DOCUMENT EXTRACT =>
--- START ---
Rule descriptions

This is an automatically generated list of all supported rules, their docstrings, command, and virtual environment. At the start of each workflow run a list is printed of which rules will be run. And while the workflow is running it prints which rules are being started and finished. This page is here to give an explanation to the user about what each rule does, and for developers to find what is, and isn’t yet supported.

all

This contains most files needed for endpoints to be reached.

symlink_fastqs

Creates a symbolic link to the fastq files, so files can easily be accessed.

remove_adapters

Trims common sequencing adapters (using adapters found in data/adapters.fa) from the fastq reads. Also performs quality-based trimming at the start and end of reads, and reads shorter than minlen after quality-based trimming are removed entirely.

mkdir -p {params.proj}.noadpt/{wildcards.sample}
trimmomatic PE -threads {threads} \
    -trimlog {params.proj}.noadpt/{wildcards.sample}/{wildcards.sample}.trimlog \
    -summary {params.proj}.noadpt/{wildcards.sample}/{wildcards.sample}.summary \
    -validatePairs {input.FORWARD} {input.REVERSE} \
    -baseout {params.proj}.noadpt/{wildcards.sample}/{wildcards.sample}.trimmed \
    ILLUMINACLIP:{params.adpt}:2:30:10 SLIDINGWINDOW:4:20 LEADING:{params.leading} TRAILING:{params.trailing} MINLEN:{params.minlen} \
    -phred33 {params.extra}

mv {params.proj}.noadpt/{wildcards.sample}/{wildcards.sample}.trimmed_1P {params.proj}.noadpt/{wildcards.sample}/{wildcards.sample}.trimmed.R1.fq
mv {params.proj}.noadpt/{wildcards.sample}/{wildcards.sample}.trimmed_2P {params.proj}.noadpt/{wildcards.sample}/{wildcards.sample}.trimmed.R2.fq

echo "completed adapter trimming of {wildcards.sample}"

remove_adapters environment.

fastQC_pass1

Runs FastQC to check the quality of reads in each sample.

mkdir -p {params.proj}.noadpt.fastqc
fastqc {input} -o {params.proj}.noadpt.fastqc {params.extra}

fastQC_pass1 environment.

multiqc_pass1

Runs MultiQC to aggregate FastQC reports into one HTML file.

multiqc {params.proj}.noadpt.fastqc -o {params.proj}.noadpt.fastqc/multiqc_report {params.extra}

multiqc_pass1 environment.

trim_forward

This is a secondary trimming step using SeqTK to trim/truncate any set number of base pairs from the start/end of each forward read.

mkdir -p {params.trim_trunc_path}
seqtk trimfq -b {params.trim} -e {params.trunc} {params.extra} {input} > {output} 

trim_forward environment.

trim_reverse

This is a secondary trimming step using SeqTK to trim/truncate any set number of base pairs from the start/end of each reverse read.

mkdir -p {params.trim_trunc_path}
seqtk trimfq -b {params.trim} -e {params.trunc} {params.extra} {input} > {output}

trim_reverse environment.
--- END ---
Stored data entries =>
--- START ---
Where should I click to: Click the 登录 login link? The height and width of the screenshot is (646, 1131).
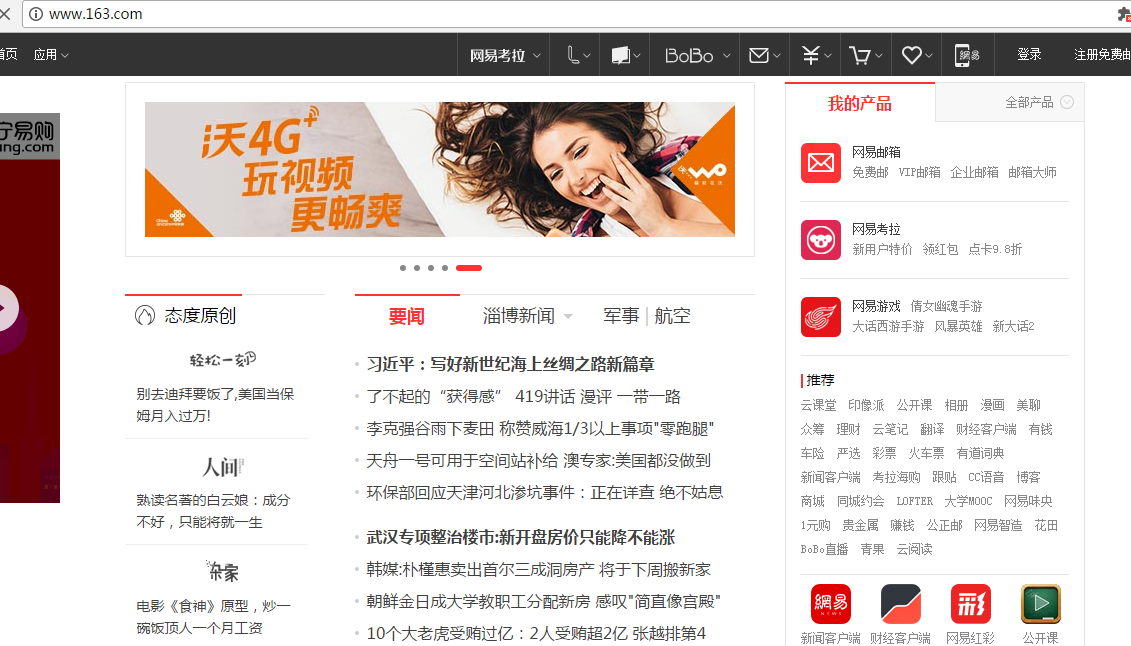coord(1029,55)
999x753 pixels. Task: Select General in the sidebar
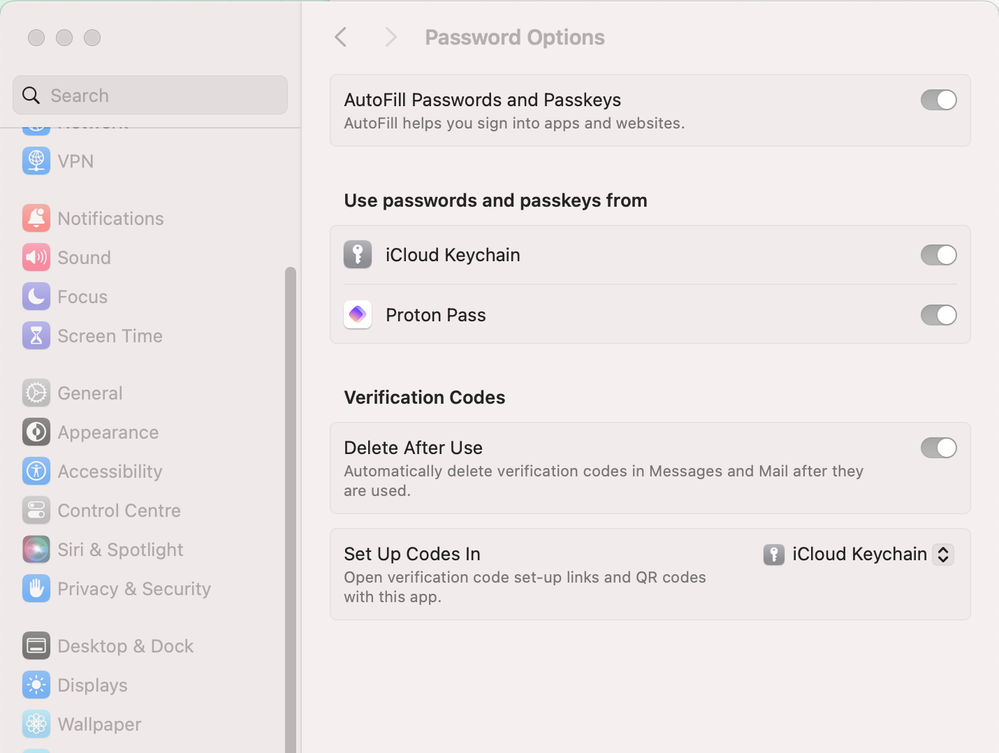pyautogui.click(x=90, y=393)
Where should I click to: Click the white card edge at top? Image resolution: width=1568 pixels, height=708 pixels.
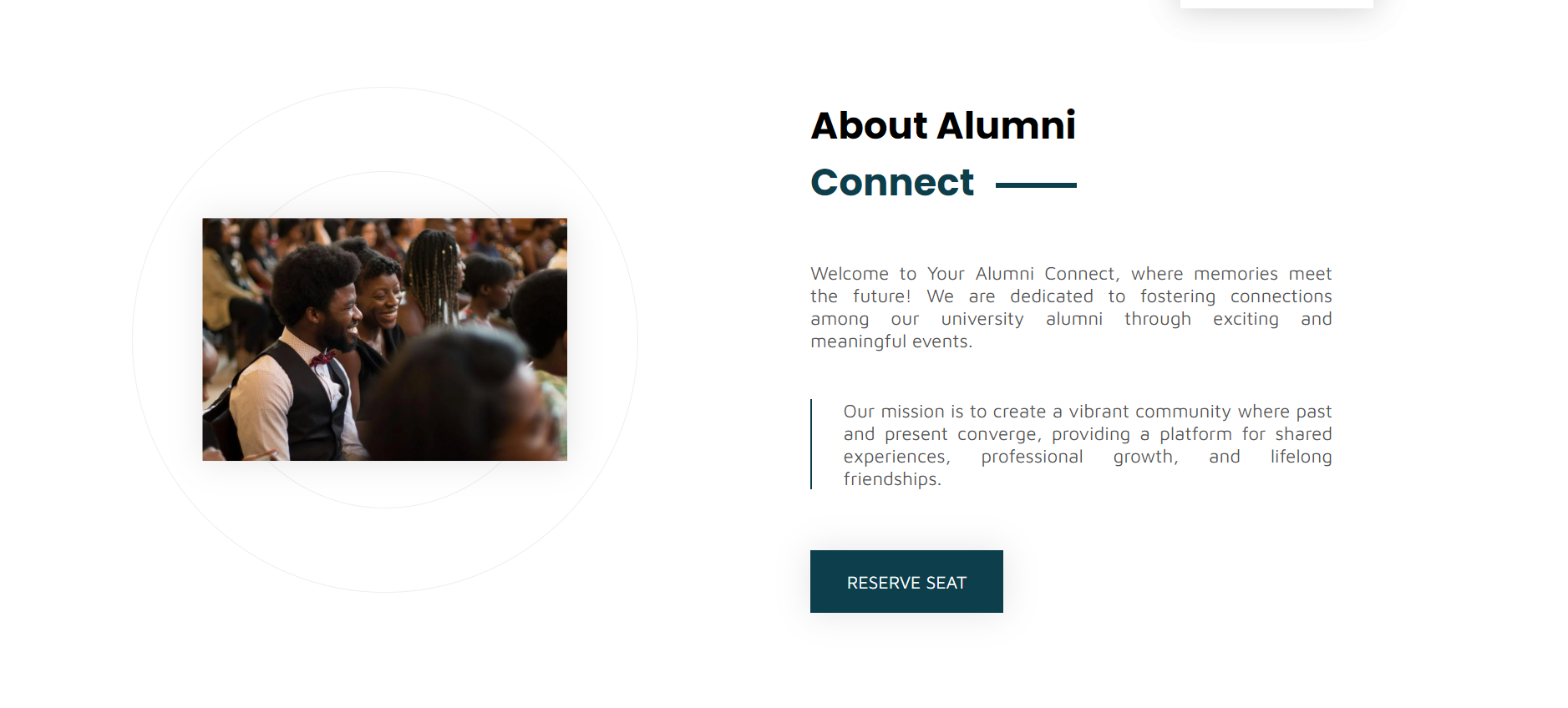click(x=1276, y=4)
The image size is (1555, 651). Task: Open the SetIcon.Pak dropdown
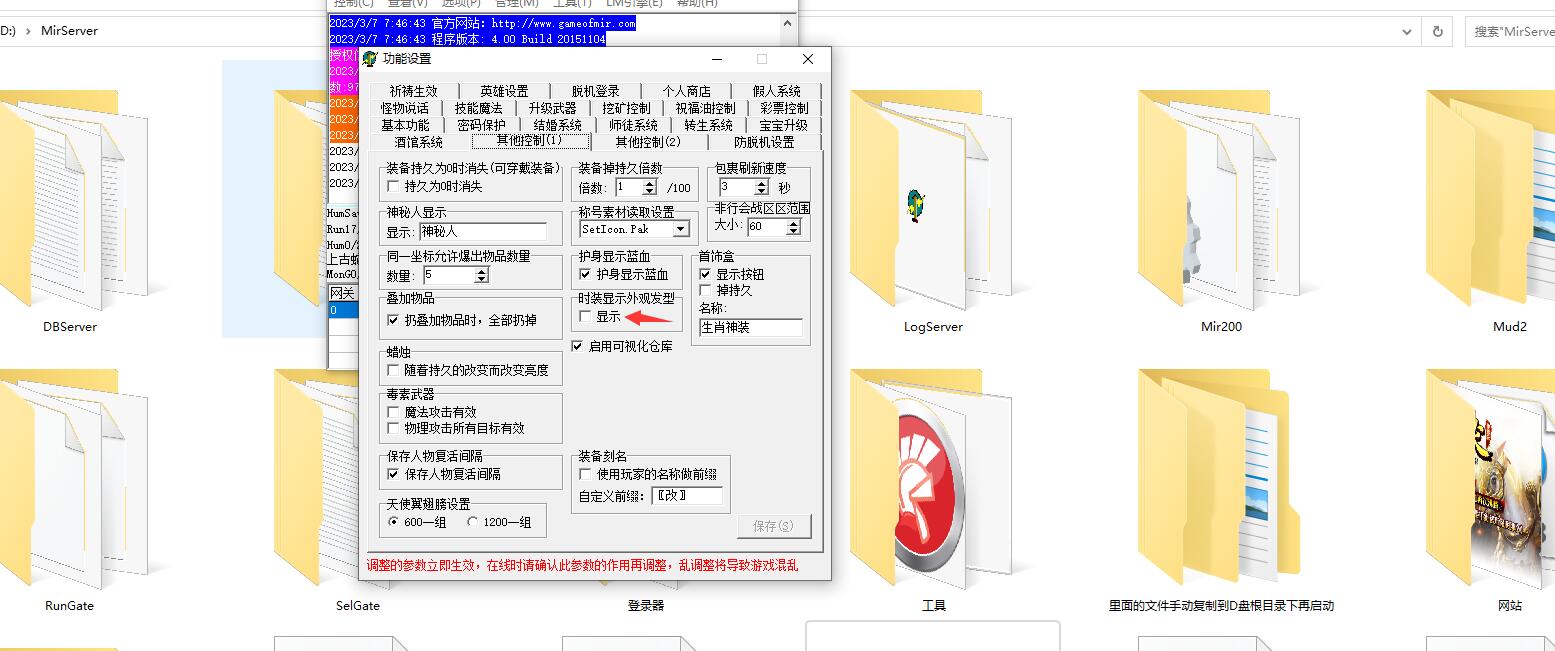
--- END ---
WHAT TO DO =>
(A) Say whether each statement agrees with the rule descriptions page, and quote the deciding words: (i) the remove_adapters rule takes its adapters from data/adapters.fa; (ii) MultiQC gathers the FastQC reports into one PDF file; (iii) the list of rules on the page is written by hand.
(B) Return the passage of the rule descriptions page that starts at the words "remove_adapters environment." and ends after the words "one HTML file.".

ANSWERS PROVIDED =>
(A)
(i) Yes: "using adapters found in data/adapters.fa"
(ii) No: "Runs MultiQC to aggregate FastQC reports into one HTML file."
(iii) No: "This is an automatically generated list of all supported rules"

(B)
remove_adapters environment.

fastQC_pass1

Runs FastQC to check the quality of reads in each sample.

mkdir -p {params.proj}.noadpt.fastqc
fastqc {input} -o {params.proj}.noadpt.fastqc {params.extra}

fastQC_pass1 environment.

multiqc_pass1

Runs MultiQC to aggregate FastQC reports into one HTML file.